Timbuktu – Recensione
Mali, nazione di cui si sente poco parlare, ma che arriva oggi, con un suo piccolo scorcio e molto particolare, al Festival di Cannes. ‘’Timbuktu’’, di Abderrahmane Sissako, sua quarta opera, è una storia che proviene dal profondo del cuore, impreziosita da uno stile tutto suo: affrontando temi importanti e seri, ma in chiave ironica, senza però cadere nel ridicolo.
Timbuktu, Africa. La città è governata da un gruppo di estremisti, dei fondamentalisti islamici, che terrorizzano la popolazione e impongono molti divieti. Kidane (Ibrahim Ahmed) ha deciso di allontanarsi da tutto ciò e spostarsi con la famiglia e i suoi animali, fuori dalla città, vivendo in pace sulle sponde del fiume Niger. Lì conosce un bambino, Issan, che lo aiuterà a pascolare le vacche. Quando un giorno una di esse si perde, il ragazzino ne va alla ricerca, la ritrova impigliata in una delle reti del pescatore Amadou, che la uccide.

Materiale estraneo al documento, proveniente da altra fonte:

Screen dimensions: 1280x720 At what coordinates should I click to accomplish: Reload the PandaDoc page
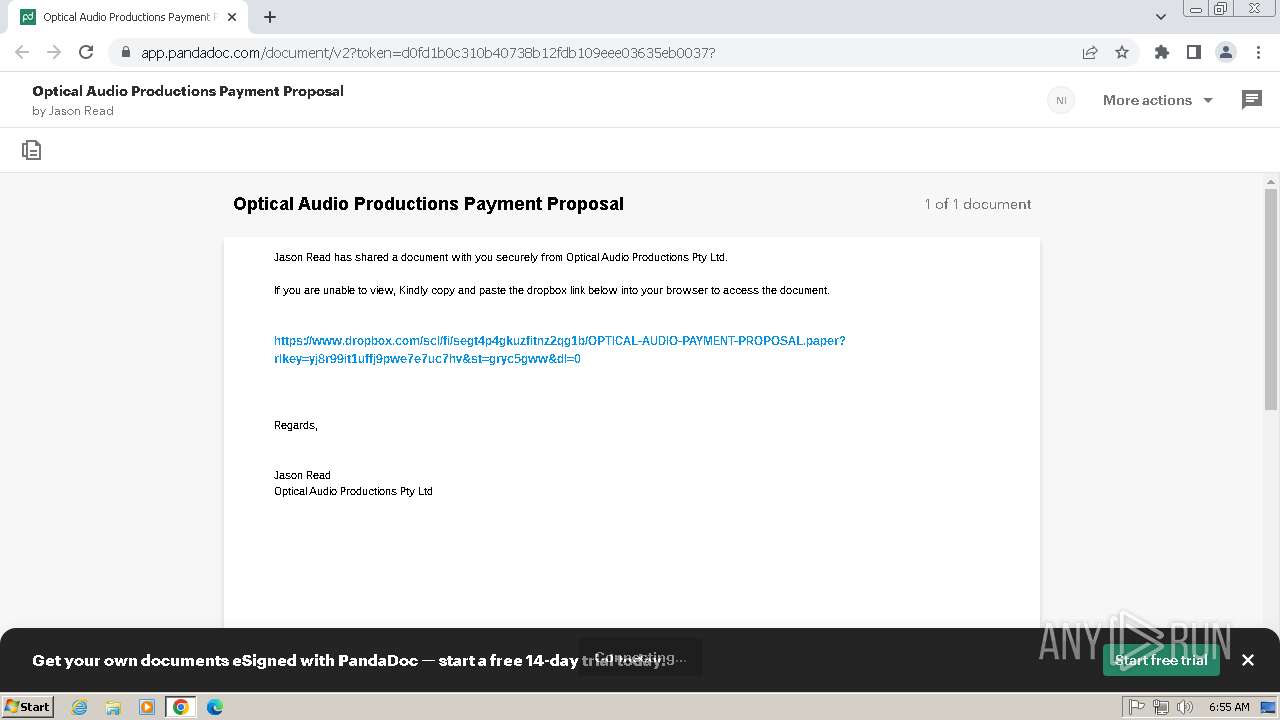(86, 52)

Kidane indaga sull’accaduto, ma la situazione gli sfugge di mano.
Ironia, è proprio questo l’elemento nuovo ed originale che esalta il grande valore di questa pellicola, un viaggio nei paesaggi desolati dell’Africa, con gli occhi di chi ci vive, di chi ogni giorno deve sottostare al potere degli estremisti.
Ciò che traspare infatti, è la volontà del regista di mostrare l’assurdità delle regole imposte dai jihadisti (proibiscono la musica, il fumo, il calcio, e impongono alle donne di coprirsi il più possibile), risaltando così la parte assurda e grottesca delle situazioni.
A rendere ancora più divertente il contesto, nonostante la triste uccisione della vacca, da parte del pescatore, che si fa simbolo di questa nazione, piagata e piegata dal fanatismo dei jihadisti, anche un altro elemento: il linguaggio.
Nel villaggio si parlano il francese, l’arabo, l’inglese ed alcuni dialetti, essi vengono sfruttati per evidenziare l’ignoranza e l’ingenuità dei fondamentalisti, che spesso non riescono a capirsi nemmeno tra di loro. Gli estremisti vengono descritti e quasi presi in giro: amano spargere il terrore, ma anche schiavi della modernità (telefoni, cellulari, videocamere e armi).
Del film, quadro corale di una popolazione martoriata, Timbuktu vede il relazionarsi di tutti i personaggi presenti e alle loro spalle, una fotografia e messa in scena ben curate, così come le musiche di Amine Bouhafa.
Timbuktu rimane impresso nella mente dello spettatore, grazie ad alcune scene, una più divertente e significativa dell’altra, delicato, semplice, ma ben definito, il film di Sissako, è un tableau vivant originale e spontaneo, che riesce ad entrare nel cuore dello spettatore.